Reggie Ray: Whether we are looking at the life of the Buddha or Chogyam Trungpa, we can see that the dharma is simply the deeper truth about our lives. The purpose of meditation is to allow the life that we are already living to show us this stuff. The first noble truth says that our life in the western world—wherever we live, whatever is offered to us—has this underlying dissatisfaction, and sometimes extreme suffering. The second noble truth is that as modern western people it is very important to see the exact causes and conditions that create this situation for ourselves. And to realize that within the framework of this culture, or any culture for that matter, there isn’t any way out; as long as you are trying to use the values and promises of the culture, you can’t get out.

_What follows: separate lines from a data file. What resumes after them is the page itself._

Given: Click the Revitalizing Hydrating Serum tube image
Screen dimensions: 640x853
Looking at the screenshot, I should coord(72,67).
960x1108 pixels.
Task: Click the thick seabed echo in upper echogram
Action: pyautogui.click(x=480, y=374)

Because the culture created it? Are you saying that the reason we can’t “get out” using the values of the culture is because the relative experience of our dissatisfaction is defined by the culture?

Reggie Ray: Yeah, you are trying to use the very idea that created the suffering to get out of the suffering, and you can’t do it…

As far as Asian Buddhism goes, we could talk about Chogyam Trungpa, but he is an anomaly.

Generally speaking, even with the very best Asian teachers, their relative truth and their experience of being human is fundamentally different from ours. They are simply unable to understand the nature of what it is like to grow up in the Western world. They don’t share our experiences, so they can’t really name it. So many teachers—whether we are talking about innovative ones or very traditional ones—when speaking about the first two noble truths, are really speaking about their experience as Asians, although it is translated into our culture…

Dharma is about this life—it is about working with our given names and our given identities, and the institutions that we have in this culture. The minute we have to adopt any thing in our relative state of being that identifies us and takes us away from this reality, in my opinion, it is not dharma any more. I don’t know what it is.